Separatist South Ossetia, best known as Russia and Georgia's 2008 battlefield, is undecided about its future. Its November 13 de facto presidential election failed to produce a clear de facto winner, meaning that the territory is headed for a run-off on November 27.
The showdown will be between de-facto Emergency Situations Minister Anatoly Bibilov, tagged as Moscow's man-for-the-job, and ex-de-facto Education Minister Alla Jioyeva, who lost her post in 2008 on what she argues were politically motivated corruption charges.
A de facto referendum led to Russian being named an official language of South Ossetia; outgoing strongman de facto leader Eduard Kokoity termed it a "thank you" to Moscow for its post-2008 support.
Predictably, Tbilisi and a number of Georgian non-governmental organizations dismissed the essentially Georgian-free election as farcical. To mark the occasion, Coalition for Justice, a group dedicated to bringing Georgian IDPs back to their homes in breakaway South Ossetia and Abkhazia, presented a satellite map of destroyed houses in formerly ethnic Georgian settlements in South Ossetia.
But for the residents of South Ossetia, the election, as the end of Kokoity's decade-long rule could make a lot of difference in terms of shaping the reality on the ground -- to merge with cousin North Ossetia in the Russian Federation or not to merge; that may well be the question.
With a cheer from Moscow, Bibilov has promoted "giving a start" to the merger "project": Jioyeva, in an interview with Ekho Moskvy, called the topic "premature," and emphasized instead the need "to strengthen our position as a separate state."

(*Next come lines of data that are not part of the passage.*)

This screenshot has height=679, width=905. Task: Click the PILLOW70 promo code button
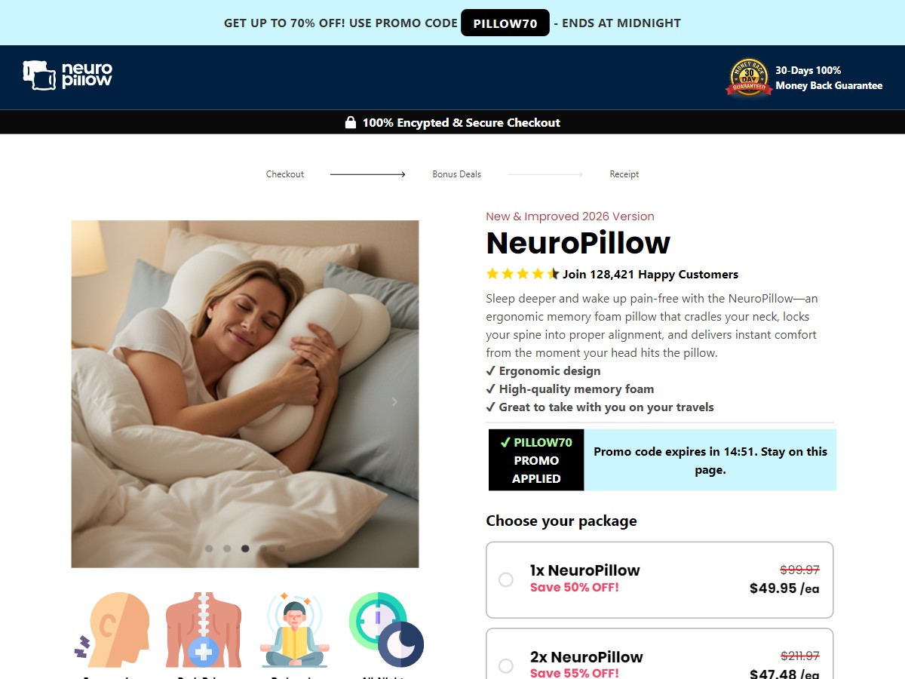[505, 23]
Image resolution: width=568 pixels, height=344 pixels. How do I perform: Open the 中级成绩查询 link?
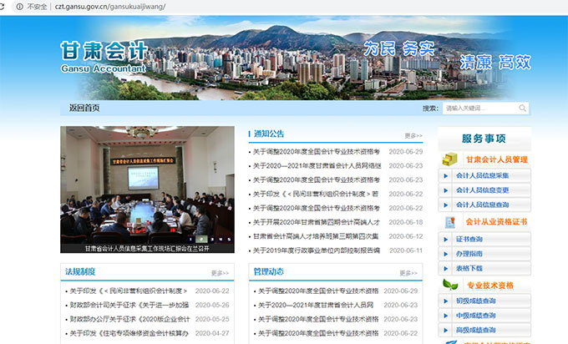pos(476,316)
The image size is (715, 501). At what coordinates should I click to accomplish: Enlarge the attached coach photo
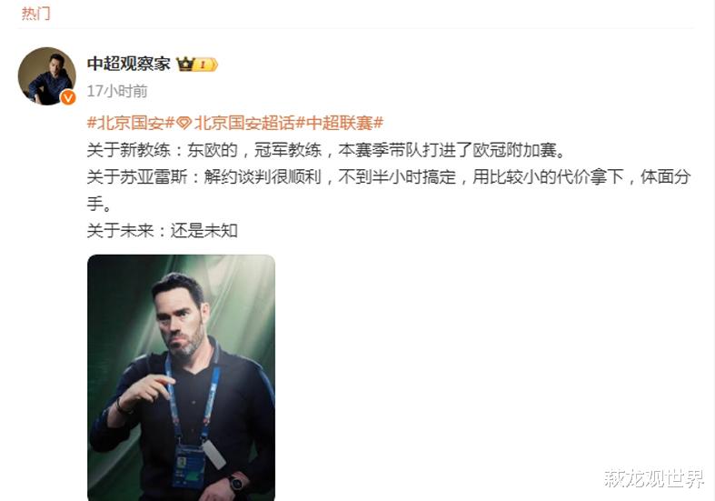[181, 377]
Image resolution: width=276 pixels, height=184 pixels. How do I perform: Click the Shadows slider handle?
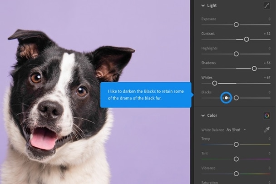click(x=254, y=68)
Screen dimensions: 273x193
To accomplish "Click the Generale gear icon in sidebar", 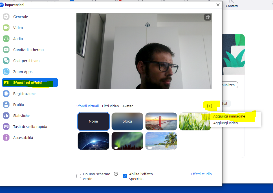I will tap(6, 17).
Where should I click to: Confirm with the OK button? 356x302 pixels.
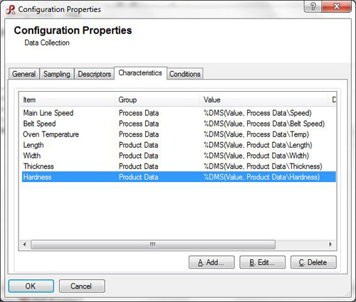pos(31,286)
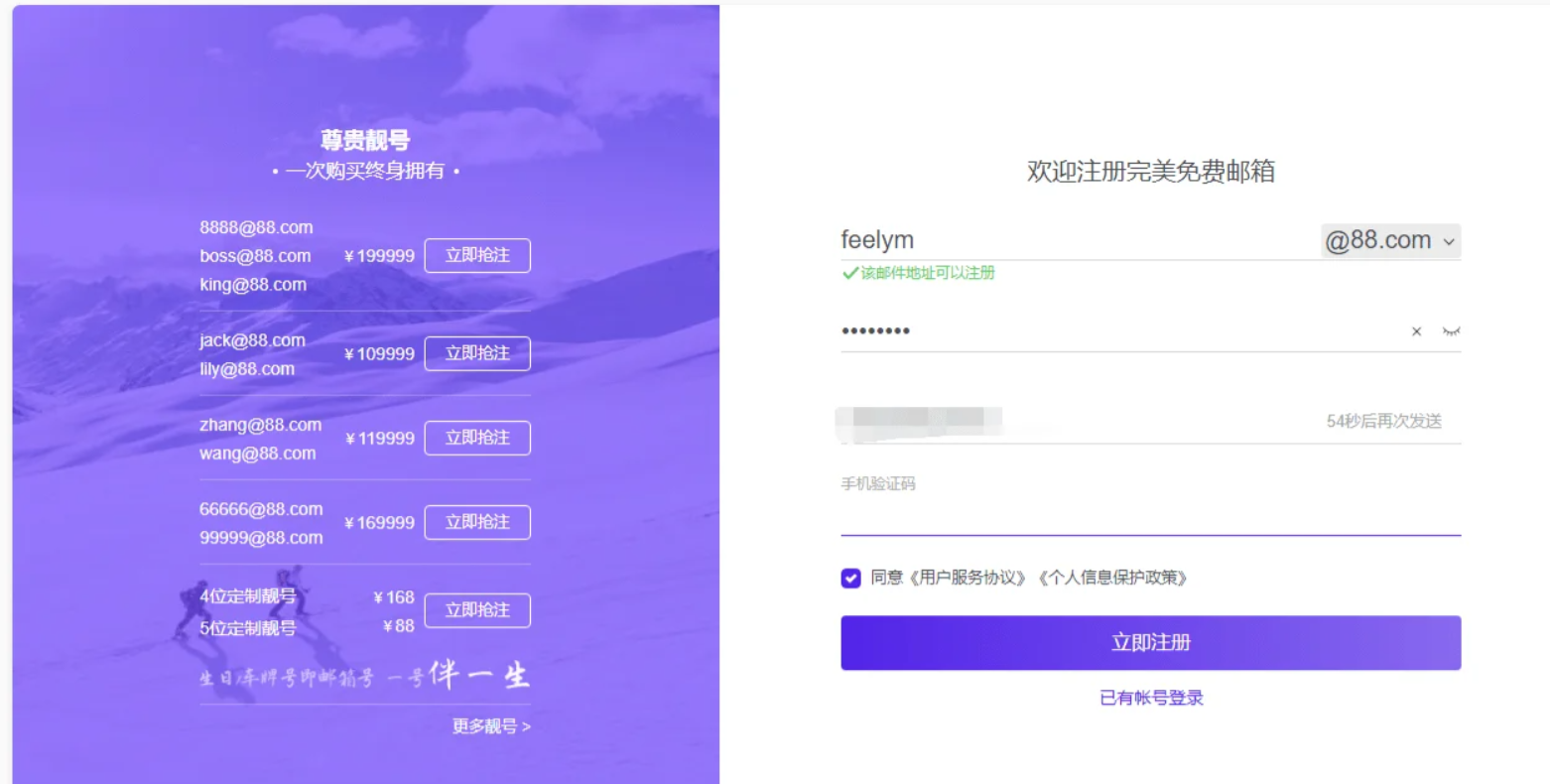Click the 立即注册 register button

coord(1150,643)
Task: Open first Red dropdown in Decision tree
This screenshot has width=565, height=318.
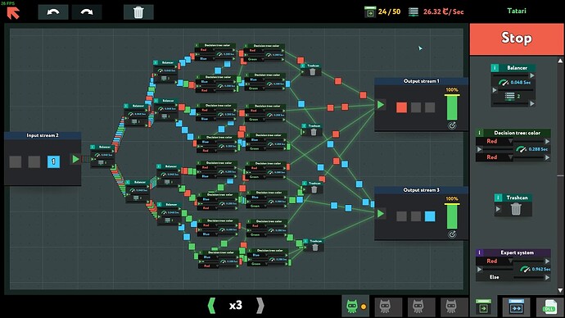Action: click(495, 141)
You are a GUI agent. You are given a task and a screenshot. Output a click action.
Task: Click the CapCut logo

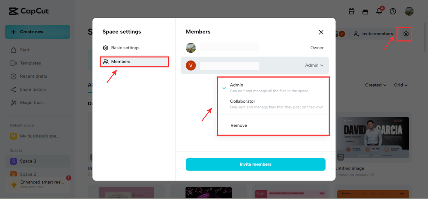pyautogui.click(x=29, y=11)
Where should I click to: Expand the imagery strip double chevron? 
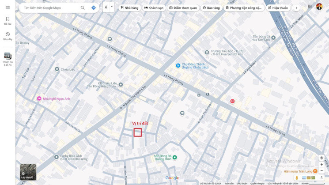tap(321, 178)
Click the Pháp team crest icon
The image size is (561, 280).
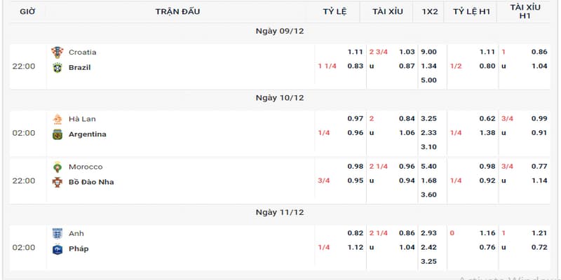click(58, 249)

For now, to judge by the official count, just a hairline difference stands between them (25.44 percent of the vote vs. 25.37 percent).
Meanwhile, Kokoity, with his finger to the wind, is putting his money on Bibilov. Switching topics to the no-less controversial topic of gender relations, he informed Komsomolskaya Pravda on November 14 that the election of a woman as leader of South Ossetia is "excluded" as a possibility. After all, he observed, when push comes to shove, "the Caucasus is the Caucasus."